C’est un vaste sujet ! Je dirais que le traitement des déchets plastiques est un enjeu majeur. Même si les comportements et règlementations ont déjà bien évolué (plus de sacs plastiques en caisse dans de nombreux supermarchés, développement du vrac et des recharges pour les cosmétiques notamment), il y a encore beaucoup à faire. L’été sur les plages, on retrouve régulièrement des bouteilles plastiques, des emballages de nourriture flottant dans l’eau…
Je pense qu’avec la crise sanitaire que nous traversons, c’est encore plus d’actualité avec les milliards de masques portés et jetés chaque jour dans le monde, qui sont aussi des déchets plastiques.
Un autre enjeu selon moi est d’inciter les grandes entreprises à être davantage transparentes sur leur chaîne de production/d’approvisionnement, afin de permettre aux citoyens de consommer de façon plus éclairée.
Si certains ne privilégient pas une consommation responsable, c’est tout simplement parce qu’ils ne réalisent pas forcément que le produit qu’ils achètent a parcouru des milliers de km, qu’il a été produit dans des conditions de travail douteuses ou qu’il contient des composants dangereux pour l’environnement.
Quels conseils donneriez-vous aux français pour “vivre vert au quotidien” !?
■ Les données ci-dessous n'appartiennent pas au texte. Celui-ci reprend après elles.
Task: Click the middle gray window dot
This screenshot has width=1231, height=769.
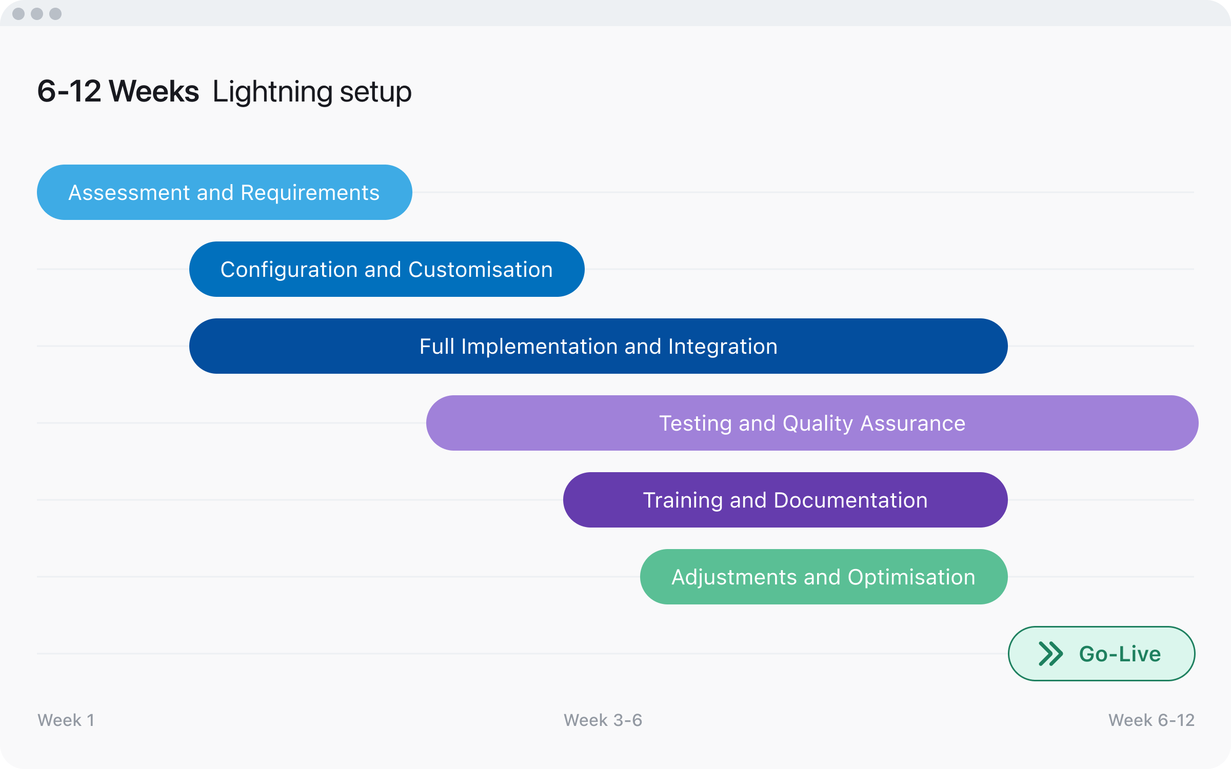Action: pyautogui.click(x=37, y=14)
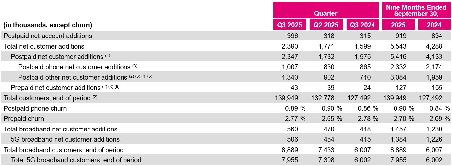Viewport: 452px width, 166px height.
Task: Select the "Total net customer additions" row label
Action: [x=44, y=46]
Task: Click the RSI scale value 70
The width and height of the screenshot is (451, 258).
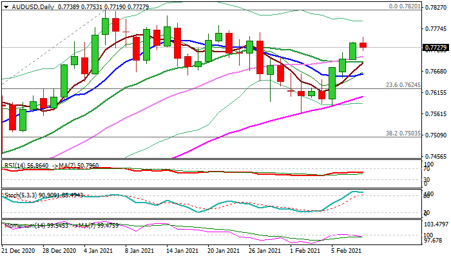Action: coord(427,169)
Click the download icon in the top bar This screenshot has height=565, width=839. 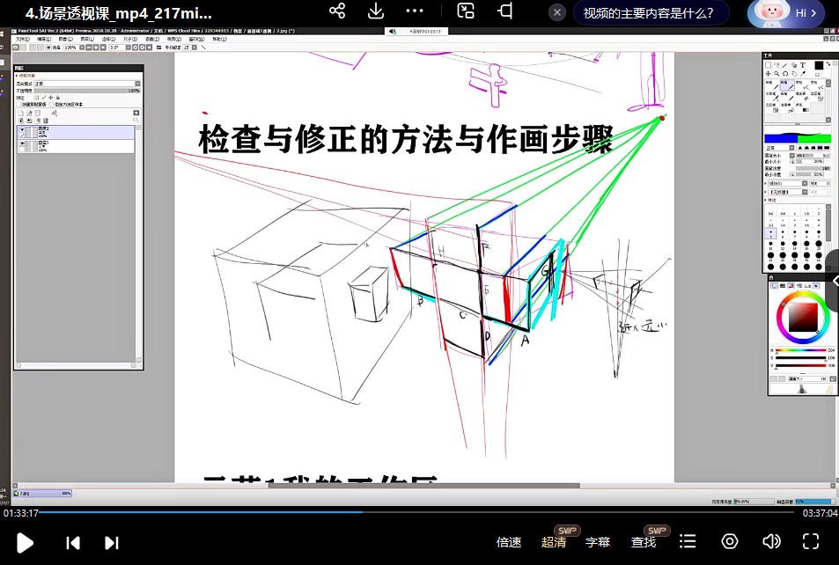(376, 13)
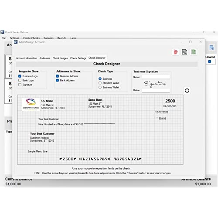Viewport: 218px width, 218px height.
Task: Open the Check Images tab
Action: [60, 58]
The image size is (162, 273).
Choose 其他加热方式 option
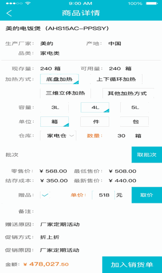tap(128, 93)
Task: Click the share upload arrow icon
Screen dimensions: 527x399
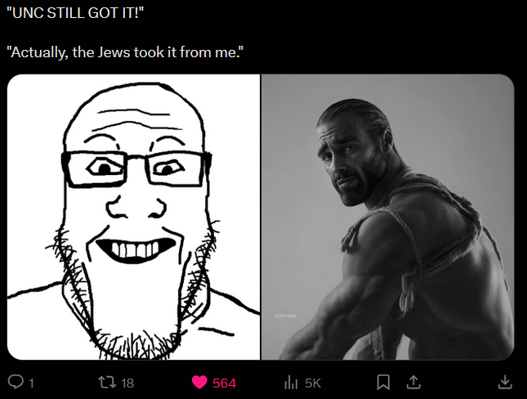Action: [413, 382]
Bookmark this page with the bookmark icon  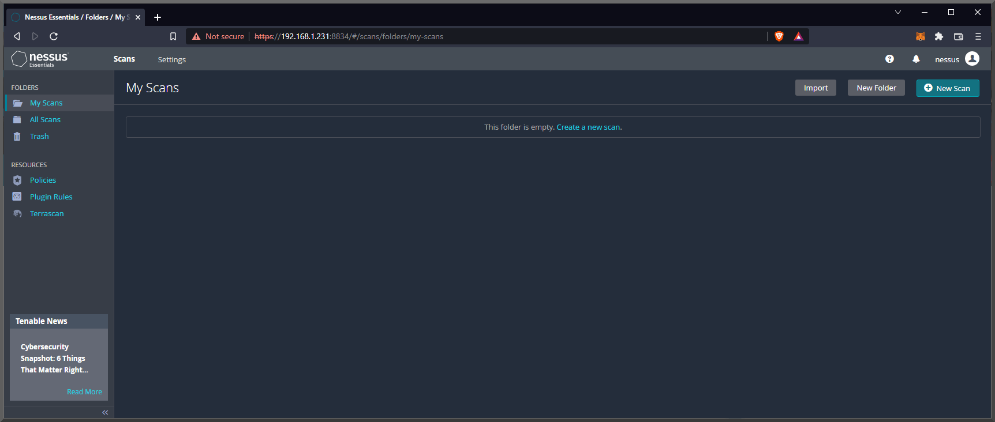[x=173, y=36]
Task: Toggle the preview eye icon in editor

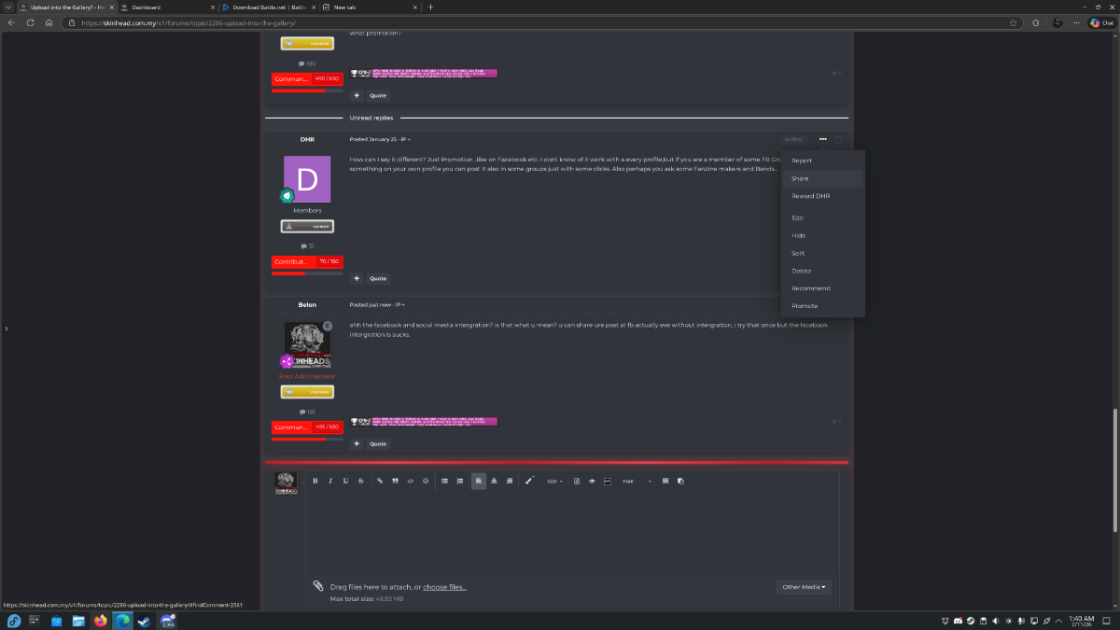Action: 592,481
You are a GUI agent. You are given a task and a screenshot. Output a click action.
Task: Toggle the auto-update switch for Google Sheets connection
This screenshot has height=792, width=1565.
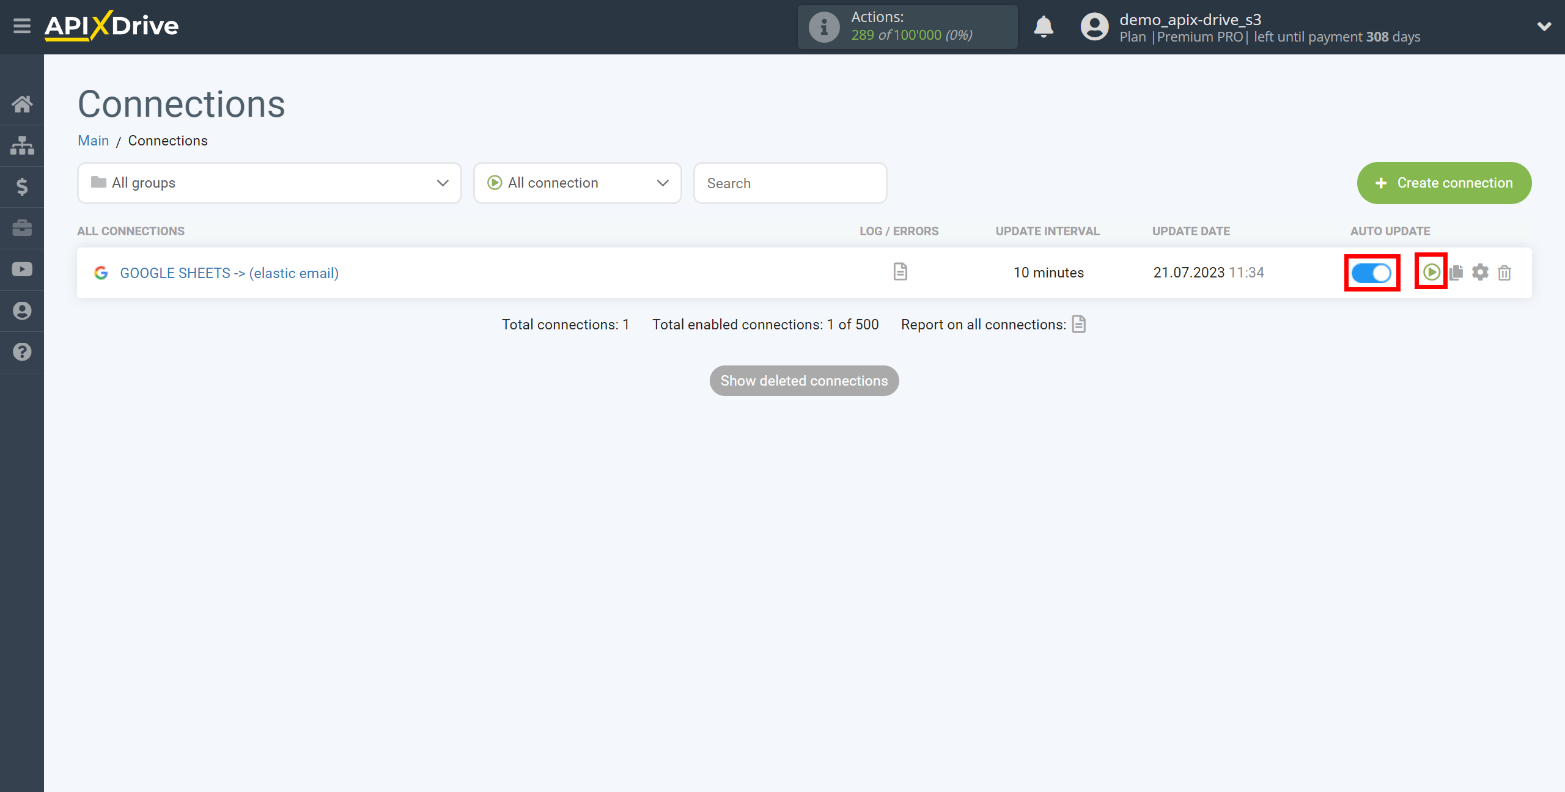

De mon côté, j’ai mis en place plusieurs petites actions pour limiter au maximum mon impact sur l’environnement : privilégier les emballages sans plastique, et s’il n’y a pas le choix, sélectionner au maximum ceux qui sont rechargeables. J’essaye aussi autant que possible d’acheter en vrac et de stocker les denrées alimentaires dans des bocaux en verre à la maison.
Je consomme des produits locaux et de saison, acheminés en circuit court.
Enfin, pour lutter contre l’obsolescence programmée, je fais réparer mes appareils électroniques usagés plutôt que d’en acheter des neufs.
Je pense qu’il ne faut pas culpabiliser d’être un « écolo imparfait », et chaque petite action permet de participer aux grands changements. Une fois ces actions mises en place, on peut passer au « niveau green » supérieur et incorporer davantage de changements dans son mode de vie !
Quelle initiative écologique vous a marqué dernièrement ?
C’est directement lié à mon domaine d’activité : j’ai récemment découvert des initiatives de nettoyage et dépollution des océans via des bateaux privés financés par des associations.
Ces bateaux sont dessinés spécialement pour pouvoir récupérer micro-débris, macro-débris et huiles répandues dans nos océans. Je pense par exemple à The Sea Cleaners, dont un des bateaux permet de récolter plus de 10.000 tonnes de déchets par an, mais ils sont plusieurs à avoir adopté cette démarche.
Les grands changements viennent souvent de petites actions locales qui raisonnent à grande échelle.